Over-represented by a White Community, Boulder Turns out to Support Black Lives Matter

surj

“We’re trying to understand how our ancestors brought us to this point.”

About 300 people showed up in Boulder to a community meeting organized by Showing Up for Racial Justice (SURJ) to express that they were fed up with white supremacy and white privilege, but especially with the violence against people of color.

The Unitarian Universalist Church of Boulder was standing room only until the overflow room began to fill with more participants to hear speakers and hear about action steps.

The event began with the reading of the names of the 135 people who were killed by police so far in the nation in 2016.

Cindy who organizes with SURJ said that the group works “really hard with accountability partners to make sure that we are not causing additional harm.”  Two of those groups are Black Lives Matter 5280 and Buried Seedz of Resistance that works in support of queer youth of color.

Susie who also works with SURJ said that the group approached BLM 5280 about a year ago to ask how to most effectively organize, “Black Lives Matter said, we need you to educate people.  Help them to understand what they can do, what white privilege is, what racism is, what things are going on as a nation, the Denver metro community, and the Boulder community.  We’ve been talking about things like, what is implicit bias, what are micro-aggressions, looking at our own white history and how we came to this place and how our ancestors brought us to this place.”

She said that the group looks at actions around policing in the Boulder community for example, and de-centering whiteness in children’s literature.

Organizers specifically wanted the City of Boulder to address policing in Boulder following the results of an audit commissioned by city council.  The Hillard Heintze Report that was written as a result of the audit, found that in Boulder an African American person is twice as likely to be cited for a traffic or misdemeanor than would be expected based on demographics.  Other groups such as Boulder Coalition and Alliance on Race (BCAR) also found problems with the Hillard Heintz Report’s conclusions that they say have not been resolved.  Additionally, both groups outline problems in evaluating Boulder’s Professional Standards Review Panel (PSRP) which they say is not truly an independent oversight since police are involved in oversight and recruitment for the panel.

Renee who also organizes with SURJ began her presentation at the event by telling participants to,

“Center other people’s experience.  Center black experience.  Center brown experience.  It is really hard in Boulder.  It is really hard in Boulder County.  We are 85-90% white.  Do you now that our white statistics have gone up in the past 5 10 years?  This is a really difficult place to get out of.  And I really want to name this.  When you talk to your friends and you joke about Boulder being really white, or when you talk about the Boulder bubble, know that that is segregation by choice.  Know that that is what you have done, what I have done.  We have created an affluent, well-resourced community that is absolutely, predominately, majority white.  We have created a segregated culture here.  We cannot continue the way we are continuing.”

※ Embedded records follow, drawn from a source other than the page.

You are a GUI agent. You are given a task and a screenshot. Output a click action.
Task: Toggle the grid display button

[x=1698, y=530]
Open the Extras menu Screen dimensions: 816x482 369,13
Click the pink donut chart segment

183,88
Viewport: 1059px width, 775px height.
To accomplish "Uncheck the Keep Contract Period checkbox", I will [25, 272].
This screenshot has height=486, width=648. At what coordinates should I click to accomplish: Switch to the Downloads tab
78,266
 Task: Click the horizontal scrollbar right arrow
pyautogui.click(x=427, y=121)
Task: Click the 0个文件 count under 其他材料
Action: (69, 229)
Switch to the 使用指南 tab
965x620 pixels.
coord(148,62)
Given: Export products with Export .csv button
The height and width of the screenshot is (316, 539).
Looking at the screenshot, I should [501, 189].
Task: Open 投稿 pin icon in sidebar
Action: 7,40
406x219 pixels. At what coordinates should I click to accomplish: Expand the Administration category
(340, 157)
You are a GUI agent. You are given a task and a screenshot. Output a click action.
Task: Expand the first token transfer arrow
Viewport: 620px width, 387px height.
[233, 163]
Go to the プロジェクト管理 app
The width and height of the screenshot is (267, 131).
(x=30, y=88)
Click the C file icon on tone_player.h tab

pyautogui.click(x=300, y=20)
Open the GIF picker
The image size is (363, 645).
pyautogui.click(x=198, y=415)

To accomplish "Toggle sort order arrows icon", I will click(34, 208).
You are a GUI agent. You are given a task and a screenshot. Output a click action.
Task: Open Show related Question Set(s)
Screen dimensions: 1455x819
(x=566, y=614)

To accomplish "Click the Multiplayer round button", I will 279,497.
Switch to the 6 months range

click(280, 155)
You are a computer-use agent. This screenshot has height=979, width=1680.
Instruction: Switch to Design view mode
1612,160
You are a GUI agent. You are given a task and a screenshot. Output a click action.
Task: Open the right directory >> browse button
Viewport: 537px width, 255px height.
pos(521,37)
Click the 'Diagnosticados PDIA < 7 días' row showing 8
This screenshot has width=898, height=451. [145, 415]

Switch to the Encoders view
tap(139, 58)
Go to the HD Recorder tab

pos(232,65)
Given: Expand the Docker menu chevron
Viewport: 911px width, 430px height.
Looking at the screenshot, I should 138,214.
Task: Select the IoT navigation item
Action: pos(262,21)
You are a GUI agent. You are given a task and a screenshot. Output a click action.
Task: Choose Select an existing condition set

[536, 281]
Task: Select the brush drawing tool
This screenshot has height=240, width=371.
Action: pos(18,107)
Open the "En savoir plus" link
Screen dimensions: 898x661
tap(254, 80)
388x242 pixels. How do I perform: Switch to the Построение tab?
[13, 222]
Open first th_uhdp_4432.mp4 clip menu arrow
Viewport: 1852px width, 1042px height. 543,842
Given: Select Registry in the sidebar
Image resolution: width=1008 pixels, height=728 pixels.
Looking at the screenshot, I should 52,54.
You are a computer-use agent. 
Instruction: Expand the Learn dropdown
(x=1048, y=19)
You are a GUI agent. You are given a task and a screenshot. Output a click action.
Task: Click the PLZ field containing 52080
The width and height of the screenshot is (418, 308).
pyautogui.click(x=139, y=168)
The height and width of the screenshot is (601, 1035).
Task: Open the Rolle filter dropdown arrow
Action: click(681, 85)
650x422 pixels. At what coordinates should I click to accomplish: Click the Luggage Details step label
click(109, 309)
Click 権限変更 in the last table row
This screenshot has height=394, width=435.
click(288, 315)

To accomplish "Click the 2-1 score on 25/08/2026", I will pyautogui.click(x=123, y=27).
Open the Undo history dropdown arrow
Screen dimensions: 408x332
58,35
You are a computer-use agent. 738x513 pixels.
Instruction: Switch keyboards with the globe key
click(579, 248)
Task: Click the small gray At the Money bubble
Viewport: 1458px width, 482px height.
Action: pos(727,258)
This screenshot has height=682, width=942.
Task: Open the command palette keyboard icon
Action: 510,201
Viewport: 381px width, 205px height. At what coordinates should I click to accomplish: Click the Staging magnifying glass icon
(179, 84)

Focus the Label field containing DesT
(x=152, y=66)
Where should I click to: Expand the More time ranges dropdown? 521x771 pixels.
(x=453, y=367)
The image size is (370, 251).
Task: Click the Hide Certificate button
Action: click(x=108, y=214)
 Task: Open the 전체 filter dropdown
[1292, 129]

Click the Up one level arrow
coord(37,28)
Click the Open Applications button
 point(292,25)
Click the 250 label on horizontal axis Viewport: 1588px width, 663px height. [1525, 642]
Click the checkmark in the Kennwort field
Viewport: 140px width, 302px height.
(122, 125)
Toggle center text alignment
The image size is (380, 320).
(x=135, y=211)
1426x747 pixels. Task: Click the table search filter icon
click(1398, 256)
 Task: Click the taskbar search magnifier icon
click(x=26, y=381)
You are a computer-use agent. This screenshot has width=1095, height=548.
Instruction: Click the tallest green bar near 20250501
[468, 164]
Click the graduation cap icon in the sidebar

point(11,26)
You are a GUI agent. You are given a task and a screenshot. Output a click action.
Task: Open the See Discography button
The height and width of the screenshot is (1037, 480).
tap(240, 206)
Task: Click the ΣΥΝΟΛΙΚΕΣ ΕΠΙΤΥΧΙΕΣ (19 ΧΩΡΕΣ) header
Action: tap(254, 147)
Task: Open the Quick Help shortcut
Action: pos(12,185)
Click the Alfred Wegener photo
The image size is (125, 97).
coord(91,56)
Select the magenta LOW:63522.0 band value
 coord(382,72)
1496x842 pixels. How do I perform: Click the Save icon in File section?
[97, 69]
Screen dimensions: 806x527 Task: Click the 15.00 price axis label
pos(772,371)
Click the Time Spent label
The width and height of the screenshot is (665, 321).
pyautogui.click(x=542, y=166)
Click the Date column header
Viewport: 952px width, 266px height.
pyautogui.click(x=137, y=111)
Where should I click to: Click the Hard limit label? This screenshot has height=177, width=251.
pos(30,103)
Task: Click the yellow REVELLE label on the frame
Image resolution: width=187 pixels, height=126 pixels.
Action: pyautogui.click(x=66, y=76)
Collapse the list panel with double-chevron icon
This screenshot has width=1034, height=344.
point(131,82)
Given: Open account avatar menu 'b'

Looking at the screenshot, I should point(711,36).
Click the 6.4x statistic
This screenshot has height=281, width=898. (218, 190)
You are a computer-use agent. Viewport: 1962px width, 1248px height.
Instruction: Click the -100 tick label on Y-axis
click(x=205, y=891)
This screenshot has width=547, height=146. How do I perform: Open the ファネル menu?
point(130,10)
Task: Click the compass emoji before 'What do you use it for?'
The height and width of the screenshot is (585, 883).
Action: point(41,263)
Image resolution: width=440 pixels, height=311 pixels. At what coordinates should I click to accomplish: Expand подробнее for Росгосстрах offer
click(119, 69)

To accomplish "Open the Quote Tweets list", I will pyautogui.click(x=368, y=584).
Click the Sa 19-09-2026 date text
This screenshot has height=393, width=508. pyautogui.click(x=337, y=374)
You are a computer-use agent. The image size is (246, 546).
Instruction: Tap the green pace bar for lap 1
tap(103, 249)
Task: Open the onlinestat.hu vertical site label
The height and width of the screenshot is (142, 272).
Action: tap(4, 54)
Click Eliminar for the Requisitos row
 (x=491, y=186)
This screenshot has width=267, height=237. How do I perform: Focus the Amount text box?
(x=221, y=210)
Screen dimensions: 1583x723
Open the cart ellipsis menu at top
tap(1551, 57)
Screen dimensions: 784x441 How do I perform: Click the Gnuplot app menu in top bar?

Renee went on to point to some actions steps that she has taken and suggested to listeners,

“Go to your teachers.  I have a 16-year old daughter at Centaurus High School.  The reading lists are appalling.  Go to the teachers and get people of color on those reading lists.  Get women of color.  Get women, get queer folks.  Get queer people of color on those reading lists.

Hire people of color.  When you go to workshops, get those leaders to be people of color.  God we don’t need more white leadership.  Do you hear me?  Are you feeling me?

Film the police.  I don’t care if you think this is a bubble.  This isn’t a bubble.  People of color here are followed, they’re harassed.  They’re arrested and they’re ticketed.  If you see an officer on the street, you have a phone.  Film the police!

Write your Congresspeople.  Talk about reparations.  Do reparations in your life.  Talk about it for the country.

We only have a bubble because of the legacy of slavery.  Because we stole land from indigenous folks and because and we imported labor from Africa.

We are well-resourced people.  You’ve got money, you’ve got houses.  It is a legacy that is on the back of indigenous people, black people, and brown people.

Tithe 10% of your income to groups that are led by people of color.

Shut the hell up a lot of times!

I overstep all the time but I would rather overstep than go back to sleep.

You all are here.  You’re the best we’ve got.  We all have to do better.  Because those 138 names.  Those are people who were killed by police since January 1.

The one-year anniversary of Sandra Bland’s death was a few days ago.  810 people have died in our prisons since her death a year ago.

The police state is real.  Racism is real.  This bubble is bulls**t.  And we need to start doing better.

Increase our property taxes and start giving away houses to people of color.  We can do anything.  This is a democracy.  Higher our property taxes and make that reparations.  A f**king million dollars for average house in Boulder?  It’s ridiculous.  Those property taxes need to be going to create diversity in a community that keeps getting more white.  So own it.”